=== TASK DATA ===
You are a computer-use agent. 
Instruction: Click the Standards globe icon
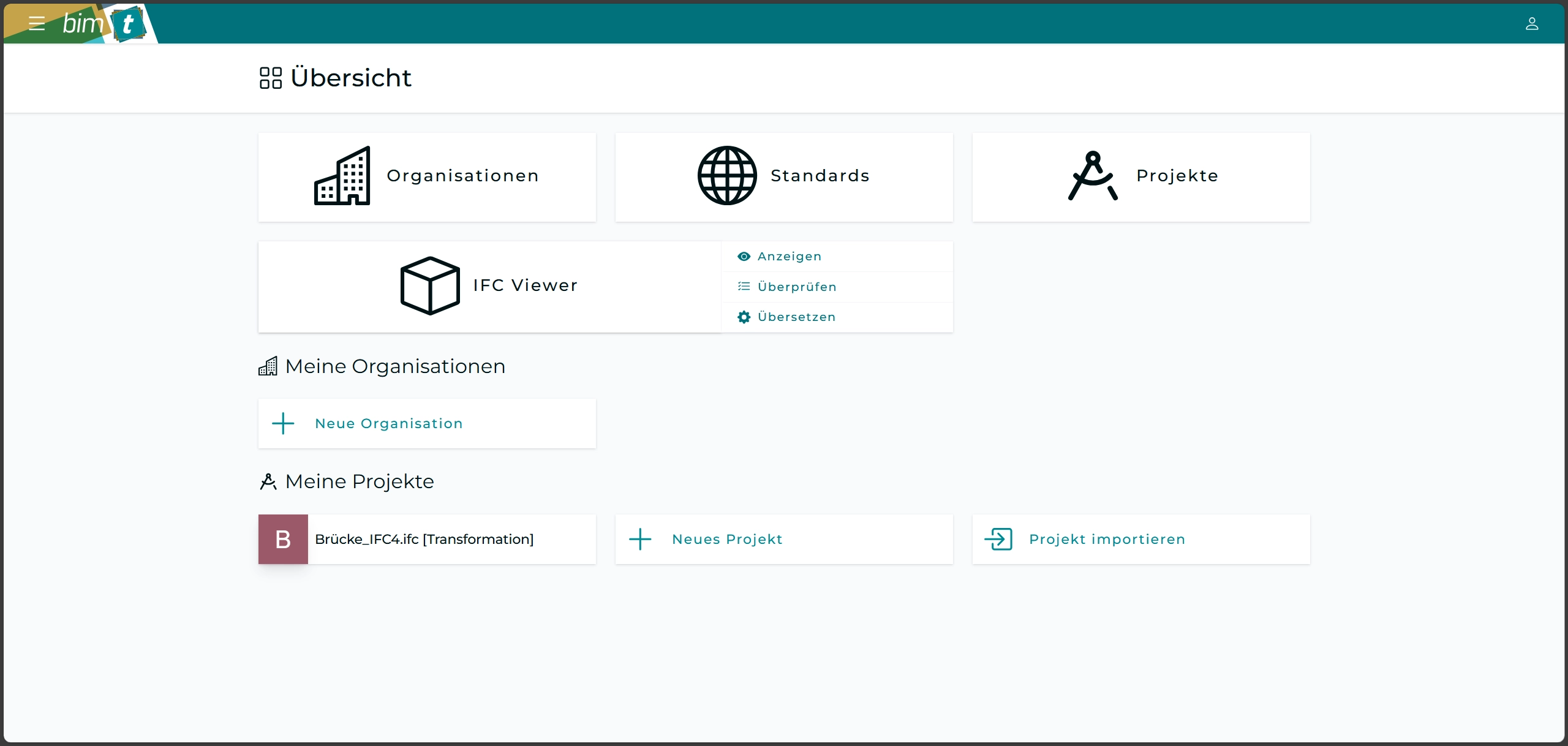point(727,176)
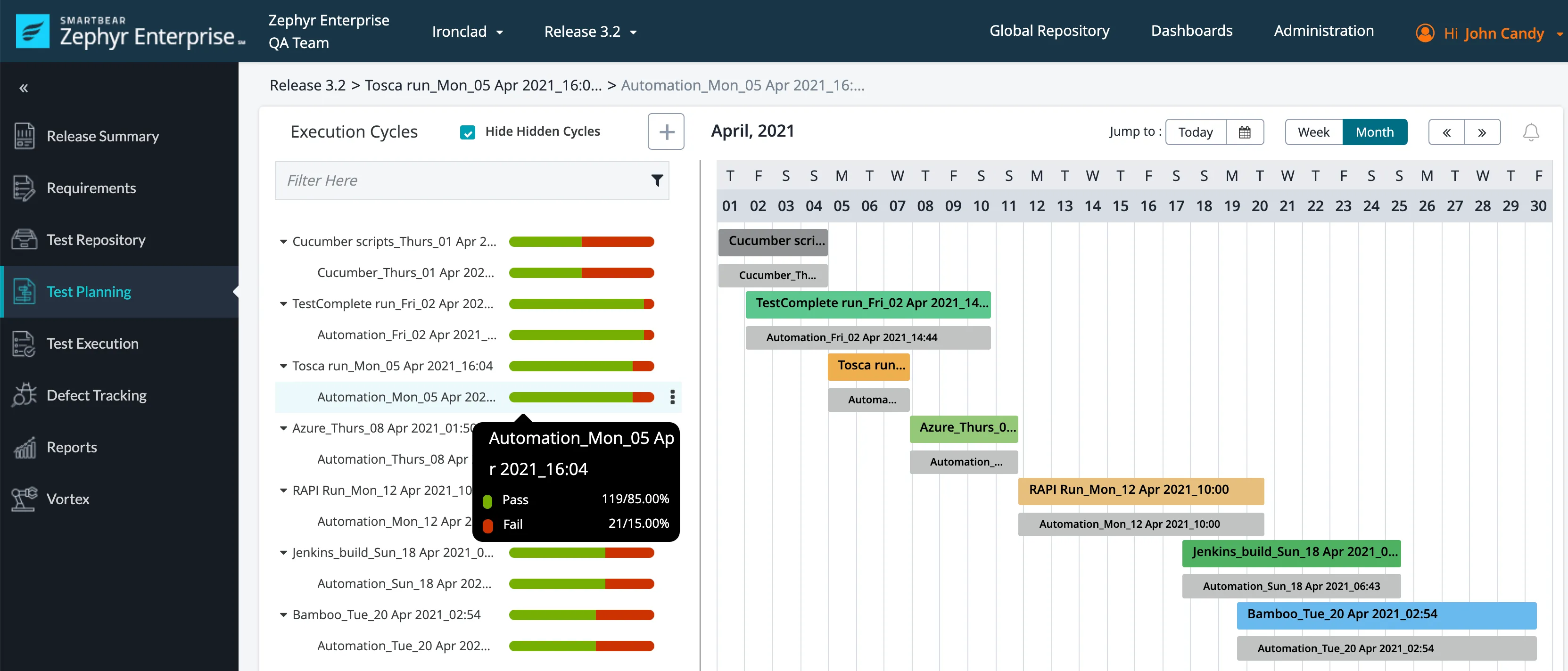
Task: Click the filter funnel icon
Action: click(657, 180)
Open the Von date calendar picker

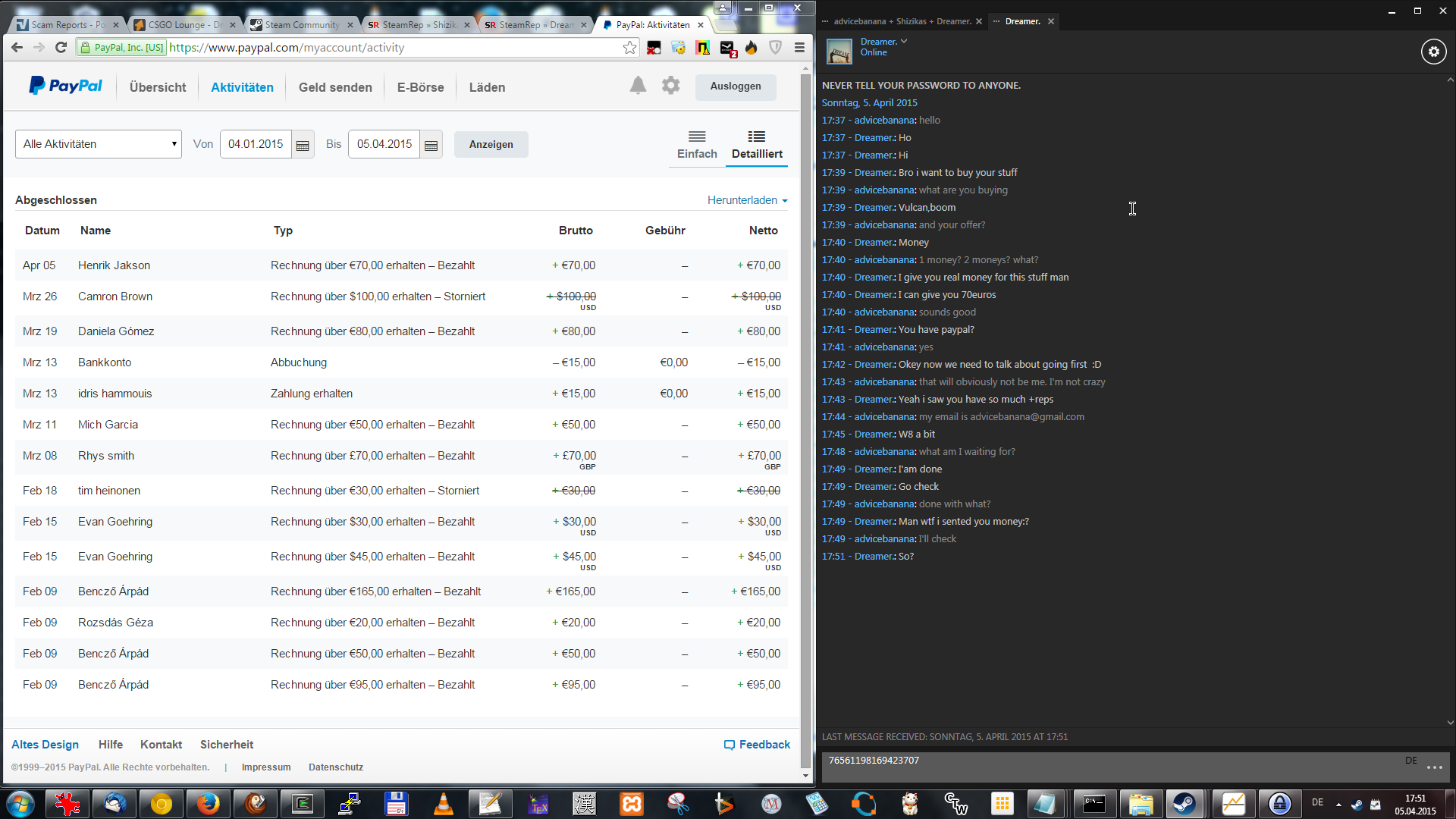[303, 145]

=== EXERCISE OBJECTIVE ===
Any images must be left out; transcribe the rest of the material exactly.

=== RESULT OF THIS TASK ===
You are a computer-use agent. 
Instruction: Click the Standards globe icon
point(727,176)
Task: Click the filter funnel icon
Action: click(657, 180)
Open the Von date calendar picker

[303, 145]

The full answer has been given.